-- Task description --
Return the data that follows exactly, with each line intact.
--
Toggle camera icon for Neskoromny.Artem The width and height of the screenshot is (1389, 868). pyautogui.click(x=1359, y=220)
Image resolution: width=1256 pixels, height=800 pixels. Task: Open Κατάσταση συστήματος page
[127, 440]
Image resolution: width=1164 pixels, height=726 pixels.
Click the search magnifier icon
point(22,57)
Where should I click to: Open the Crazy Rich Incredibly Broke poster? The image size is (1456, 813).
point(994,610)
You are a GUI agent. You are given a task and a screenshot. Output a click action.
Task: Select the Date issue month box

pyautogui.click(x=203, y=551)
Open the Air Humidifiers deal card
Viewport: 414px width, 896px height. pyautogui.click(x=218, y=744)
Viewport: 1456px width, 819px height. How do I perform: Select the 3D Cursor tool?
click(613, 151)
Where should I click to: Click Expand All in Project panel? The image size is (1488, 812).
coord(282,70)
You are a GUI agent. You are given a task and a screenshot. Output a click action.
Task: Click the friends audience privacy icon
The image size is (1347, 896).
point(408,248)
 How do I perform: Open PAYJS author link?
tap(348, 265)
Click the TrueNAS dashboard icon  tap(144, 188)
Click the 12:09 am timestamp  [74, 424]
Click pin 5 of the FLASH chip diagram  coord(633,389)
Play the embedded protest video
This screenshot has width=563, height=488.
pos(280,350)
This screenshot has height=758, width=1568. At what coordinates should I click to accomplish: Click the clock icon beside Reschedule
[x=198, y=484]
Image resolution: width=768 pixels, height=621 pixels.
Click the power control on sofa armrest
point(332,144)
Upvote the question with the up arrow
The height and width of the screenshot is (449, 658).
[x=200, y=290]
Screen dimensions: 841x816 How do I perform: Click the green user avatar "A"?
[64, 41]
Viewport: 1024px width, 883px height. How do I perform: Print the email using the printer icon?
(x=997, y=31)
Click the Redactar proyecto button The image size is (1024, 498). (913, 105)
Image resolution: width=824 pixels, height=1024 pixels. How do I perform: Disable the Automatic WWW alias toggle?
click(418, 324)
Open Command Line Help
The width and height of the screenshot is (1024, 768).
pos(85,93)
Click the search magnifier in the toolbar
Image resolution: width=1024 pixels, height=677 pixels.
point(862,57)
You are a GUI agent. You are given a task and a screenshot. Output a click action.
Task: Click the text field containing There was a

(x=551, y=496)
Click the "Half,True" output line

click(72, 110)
--
-- Answer box --
Toggle camera icon for Neskoromny.Artem The width and height of the screenshot is (1389, 868). pyautogui.click(x=1359, y=220)
Image resolution: width=1256 pixels, height=800 pixels. Task: Open Κατάσταση συστήματος page
[127, 440]
Image resolution: width=1164 pixels, height=726 pixels.
Click the search magnifier icon
point(22,57)
Where should I click to: Open the Crazy Rich Incredibly Broke poster? The image size is (1456, 813).
point(994,610)
You are a GUI agent. You are given a task and a screenshot. Output a click action.
Task: Select the Date issue month box

pyautogui.click(x=203, y=551)
Open the Air Humidifiers deal card
Viewport: 414px width, 896px height. pyautogui.click(x=218, y=744)
Viewport: 1456px width, 819px height. How do I perform: Select the 3D Cursor tool?
click(613, 151)
Where should I click to: Click Expand All in Project panel? The image size is (1488, 812).
coord(282,70)
You are a GUI agent. You are given a task and a screenshot. Output a click action.
Task: Click the friends audience privacy icon
The image size is (1347, 896).
point(408,248)
 How do I perform: Open PAYJS author link?
tap(348, 265)
Click the TrueNAS dashboard icon  tap(144, 188)
Click the 12:09 am timestamp  [74, 424]
Click pin 5 of the FLASH chip diagram  coord(633,389)
Play the embedded protest video
This screenshot has width=563, height=488.
pos(280,350)
This screenshot has height=758, width=1568. At what coordinates should I click to accomplish: Click the clock icon beside Reschedule
[x=198, y=484]
Image resolution: width=768 pixels, height=621 pixels.
Click the power control on sofa armrest
point(332,144)
Upvote the question with the up arrow
The height and width of the screenshot is (449, 658).
[x=200, y=290]
Screen dimensions: 841x816 How do I perform: Click the green user avatar "A"?
[64, 41]
Viewport: 1024px width, 883px height. How do I perform: Print the email using the printer icon?
(x=997, y=31)
Click the Redactar proyecto button The image size is (1024, 498). (913, 105)
Image resolution: width=824 pixels, height=1024 pixels. How do I perform: Disable the Automatic WWW alias toggle?
click(418, 324)
Open Command Line Help
The width and height of the screenshot is (1024, 768).
pos(85,93)
Click the search magnifier in the toolbar
Image resolution: width=1024 pixels, height=677 pixels.
point(862,57)
You are a GUI agent. You are given a task and a screenshot. Output a click action.
Task: Click the text field containing There was a

(x=551, y=496)
Click the "Half,True" output line

click(72, 110)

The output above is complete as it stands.